Pero lo más grave no es esto. Lo más grave es la virginal equidistancia que el articulista pretende establecer entre agresores y víctimas, entre dictaduras y democracias, también a nivel informativo. Quiere fabricarla con una falsedad y media. La mentira es que la OTAN prohibió el acceso de los periodistas a los pilotos de la base de Aviano: este mismo periódico, como otros medios, publicó un reportaje con sus respuestas. La media verdad es que "los periodistas serbios tenían miedo, o eran demasiado serviles para criticar a Milosevic". Pero ¿de qué está parloteando? ¿Por qué no denuncia simplemente el cierre de periódicos incómodos y la férrea censura establecida en Serbia, la destrucción de las rotativas de la prensa independiente kosovar y la deportación de sus redacciones?

En vez de ello, Fisk prefiere predicar que el deber de un periodista es "desafiar a la autoridad" -la democrática, por supuesto-, como si su labor se redujese a un dieciochesco lance de honor. La primera obligación de un periodista no es ir lanzando desafíos heroicos, sino relatar lo que sucede. Y en caso de tener que defender su tarea, debe distinguir entre la persecución sistemática a la libertad de expresión que practican las dictaduras y la tendencia a limitarla que se registra en las democracias. No sea que confunda perseguidor con perseguidos, verdugo con víctimas.

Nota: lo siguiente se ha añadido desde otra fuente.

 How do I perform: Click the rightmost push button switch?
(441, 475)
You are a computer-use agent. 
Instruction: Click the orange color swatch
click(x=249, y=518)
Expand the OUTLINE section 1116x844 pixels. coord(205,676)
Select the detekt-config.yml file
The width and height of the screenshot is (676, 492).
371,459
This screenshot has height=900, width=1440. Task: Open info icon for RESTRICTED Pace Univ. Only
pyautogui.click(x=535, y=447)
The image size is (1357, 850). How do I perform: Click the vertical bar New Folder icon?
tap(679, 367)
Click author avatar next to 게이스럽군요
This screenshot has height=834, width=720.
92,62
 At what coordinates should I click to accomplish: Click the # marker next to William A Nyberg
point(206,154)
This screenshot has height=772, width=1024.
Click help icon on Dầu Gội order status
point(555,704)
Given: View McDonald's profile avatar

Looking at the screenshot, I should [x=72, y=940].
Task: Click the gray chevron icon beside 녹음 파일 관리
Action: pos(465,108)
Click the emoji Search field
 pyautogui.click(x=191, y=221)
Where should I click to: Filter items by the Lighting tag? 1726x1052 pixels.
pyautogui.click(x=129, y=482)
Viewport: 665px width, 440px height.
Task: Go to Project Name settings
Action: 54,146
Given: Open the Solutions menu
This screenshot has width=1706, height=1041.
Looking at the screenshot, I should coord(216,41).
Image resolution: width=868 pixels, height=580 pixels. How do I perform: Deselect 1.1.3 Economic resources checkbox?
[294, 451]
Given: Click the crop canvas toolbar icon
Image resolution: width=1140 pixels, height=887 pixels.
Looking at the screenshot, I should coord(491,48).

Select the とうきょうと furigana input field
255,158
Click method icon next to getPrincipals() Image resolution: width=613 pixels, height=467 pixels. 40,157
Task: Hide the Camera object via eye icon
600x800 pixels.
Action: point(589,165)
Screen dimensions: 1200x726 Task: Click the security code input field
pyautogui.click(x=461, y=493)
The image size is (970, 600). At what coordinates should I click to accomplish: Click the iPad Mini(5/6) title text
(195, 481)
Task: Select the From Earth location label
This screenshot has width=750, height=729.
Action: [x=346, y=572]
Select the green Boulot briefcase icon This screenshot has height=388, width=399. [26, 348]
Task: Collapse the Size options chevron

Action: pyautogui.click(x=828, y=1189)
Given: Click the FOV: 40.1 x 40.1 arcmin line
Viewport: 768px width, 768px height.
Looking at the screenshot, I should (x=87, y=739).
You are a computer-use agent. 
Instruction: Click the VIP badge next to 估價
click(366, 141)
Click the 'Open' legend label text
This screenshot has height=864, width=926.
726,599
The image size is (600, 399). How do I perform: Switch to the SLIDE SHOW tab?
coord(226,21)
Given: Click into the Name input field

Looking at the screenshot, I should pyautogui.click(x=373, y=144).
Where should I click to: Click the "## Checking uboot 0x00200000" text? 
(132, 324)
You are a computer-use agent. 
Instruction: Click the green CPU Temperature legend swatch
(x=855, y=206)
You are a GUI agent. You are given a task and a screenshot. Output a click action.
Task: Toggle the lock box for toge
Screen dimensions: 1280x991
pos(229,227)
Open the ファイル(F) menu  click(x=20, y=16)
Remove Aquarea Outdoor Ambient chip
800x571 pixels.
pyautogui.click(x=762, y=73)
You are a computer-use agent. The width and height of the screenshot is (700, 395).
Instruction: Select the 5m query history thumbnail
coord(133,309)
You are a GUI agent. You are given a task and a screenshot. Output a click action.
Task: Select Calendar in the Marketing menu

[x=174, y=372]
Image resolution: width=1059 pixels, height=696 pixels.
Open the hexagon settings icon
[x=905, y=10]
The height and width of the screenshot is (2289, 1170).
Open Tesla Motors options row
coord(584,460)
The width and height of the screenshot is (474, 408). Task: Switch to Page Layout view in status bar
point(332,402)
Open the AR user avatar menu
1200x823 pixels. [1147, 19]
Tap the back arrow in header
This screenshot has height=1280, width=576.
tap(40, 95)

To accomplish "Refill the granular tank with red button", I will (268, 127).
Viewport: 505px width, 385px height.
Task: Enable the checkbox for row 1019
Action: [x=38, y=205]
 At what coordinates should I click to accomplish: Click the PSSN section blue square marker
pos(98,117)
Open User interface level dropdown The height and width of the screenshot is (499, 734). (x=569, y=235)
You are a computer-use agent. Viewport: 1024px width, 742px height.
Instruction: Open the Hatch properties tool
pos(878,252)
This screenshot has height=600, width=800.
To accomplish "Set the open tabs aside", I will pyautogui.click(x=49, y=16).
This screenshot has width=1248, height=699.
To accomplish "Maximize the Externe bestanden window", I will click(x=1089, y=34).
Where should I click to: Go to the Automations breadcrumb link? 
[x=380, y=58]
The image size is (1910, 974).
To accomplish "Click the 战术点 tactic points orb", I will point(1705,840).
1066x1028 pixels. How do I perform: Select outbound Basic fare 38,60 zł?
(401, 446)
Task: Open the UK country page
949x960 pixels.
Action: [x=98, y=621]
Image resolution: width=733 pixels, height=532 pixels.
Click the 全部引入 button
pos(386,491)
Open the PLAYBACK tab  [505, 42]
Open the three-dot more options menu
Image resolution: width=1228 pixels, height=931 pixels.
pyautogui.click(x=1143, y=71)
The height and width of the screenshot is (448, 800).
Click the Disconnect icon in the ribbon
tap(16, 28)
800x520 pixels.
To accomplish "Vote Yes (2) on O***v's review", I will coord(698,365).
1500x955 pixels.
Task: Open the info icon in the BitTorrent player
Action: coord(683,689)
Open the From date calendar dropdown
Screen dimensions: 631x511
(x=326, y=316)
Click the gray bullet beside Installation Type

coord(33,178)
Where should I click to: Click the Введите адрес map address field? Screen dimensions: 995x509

El articulista destila su afilada ironía contra las "expresiones de horror" del portavoz aliado, Jamie Shea, ante el descubrimiento de las fosas comunes, como prueba de la supuesta manipulación propagandística de la OTAN. Pero qué gracioso. Si no fuera macabro. ¿Es que no hay fosas comunes? ¿Es que no ha habido asesinatos en masa? ¿O es que resulta más irritante el rictus de quien los contempla que el delito de quien los comete? ¿Es que el avezado periodista no se ha acercado a ninguna fosa, no ha hablado con los supervivientes, no ha escuchado a los familiares de las víctimas allí enterradas o carbonizadas? Cuando se realiza esa ingrata labor, no quedan muchas ganas para escrutar irónicamente la faz de un portavoz. Todas las energías se concentran en averiguar lo sucedido y en controlar medianamente la indignación, sentimiento que se le aparece -¡ay, la herencia victoriana anglosajona!- como ridículo, curiosa aproximación a un oficio cuyo primer requisito estriba en que nada humano le sea ajeno.